■ Aufgabe: Entscheide für jede der folgenden Aussagen, ob sie mit dem Text über Blumenberg, Leibniz und Husserl übereinstimmt, und belege dein Ja oder Nein mit den entscheidenden Worten des Textes als wörtlichem Zitat. (a) Blumenberg stellt sich im Vergleich zwischen Leibniz und Husserl auf die Seite von Leibniz. (b) Zwischen Leibniz und Husserl liegen laut dem Text drei Jahrhunderte. (c) Die phänomenologische Wesensschau findet nach Blumenberg außerhalb der Höhle statt.

■ Lesetext:
Dieses Anliegen finde ich auch bei Blumenberg wieder. An einer zentralen Stelle in den „Höhlenausgängen“, an der es um einen Vergleich zwischen dem „Phänomenalismus“ von Leibniz und der „Phänomenologie“ von Husserl geht, schlägt sich Blumenberg auf die Seite von Leibniz: „Eine schulneutrale Sprache kann nur deskriptiv sein. Sie muß alle Ansätze für dogmatische Behauptungen zur Differenz von Schein und Sein ausschalten. Diese Anstrengung verbindet den Phänomenalismus von Leibniz mit der Phänomenologie Husserls zwei Jahrhunderte später. Aber Leibniz läßt noch nichts erahnen von dem Instrument der Reduktion, das – von ihm her gesehen – als ausgefeilte Technik zur Vermeidung dogmatischer Festlegungen erscheinen müßte, statt Zugang zur ‚Wesensschau‘ zu sein. Vielleicht hätte Leibniz gegenüber Husserl mit dieser Akzentuierung recht behalten.“ (Blumenberg 1989, S.488)

Blumenberg gibt hier Leibniz nicht einfach nur vielleicht recht; bei dem ‚vielleicht‘ handelt es sich lediglich um eine vorsichtige historische Relativierung, denn es liegen immerhin zwei Jahrhunderte zwischen Leibniz und Husserl. Tatsächlich bringt Blumenberg hier am Vergleich zwischen Husserl und Leibniz seine eigene grundsätzliche Skepsis gegenüber dem Husserlschen Verfahren der Reduktion zum Ausdruck, die faktische ‚Existenz‘ der Dinge zugunsten ihrer ‚Essenz‘, also ihrem Wesen, einzuklammern: „Sie (die phänomenologische Reduktion – DZ) hält die Existenz der physischen Welt für unerheblich genug, um sie zur Gewinnung höherer philosophischer Einsicht in das Wesenhafte beiseite zu setzen und unbeachtet zu lassen.“ (Blumenberg 1989, S.445)

Durch die Reduktion der Existenz auf das Wesen wird der Unterschied von Innen und Außen aufgehoben. Für den in die Wesensanschauung vertieften Phänomenologen sind alle Gedankenbilder gleich, also innerlich, also Schatten an der Höhlenwand: „Die phänomenologische Wesensschau ist stationär; sie findet im Gehäuse, in der Höhle statt. Vor ihrem Verfahren sind Dinge wie Bilder, Körper wie Schatten, Realitäten wie Fiktionen, Gegenwärtigkeiten wie Vergegenwärtigungen gleichermaßen Zugänge zur Evidenz.“ (Blumenberg 1989, S.708) – Kurz: Die Evidenz der Wesensschau ist immer eine Evidenz innerhalb der Höhle.

■ Bereitgestellte Daten:
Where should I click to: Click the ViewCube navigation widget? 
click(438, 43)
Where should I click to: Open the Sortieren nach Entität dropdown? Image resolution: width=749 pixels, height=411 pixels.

■ Vollständige Antwort:
(a) Ja: „schlägt sich Blumenberg auf die Seite von Leibniz“
(b) Nein: „es liegen immerhin zwei Jahrhunderte zwischen Leibniz und Husserl“
(c) Nein: „sie findet im Gehäuse, in der Höhle statt“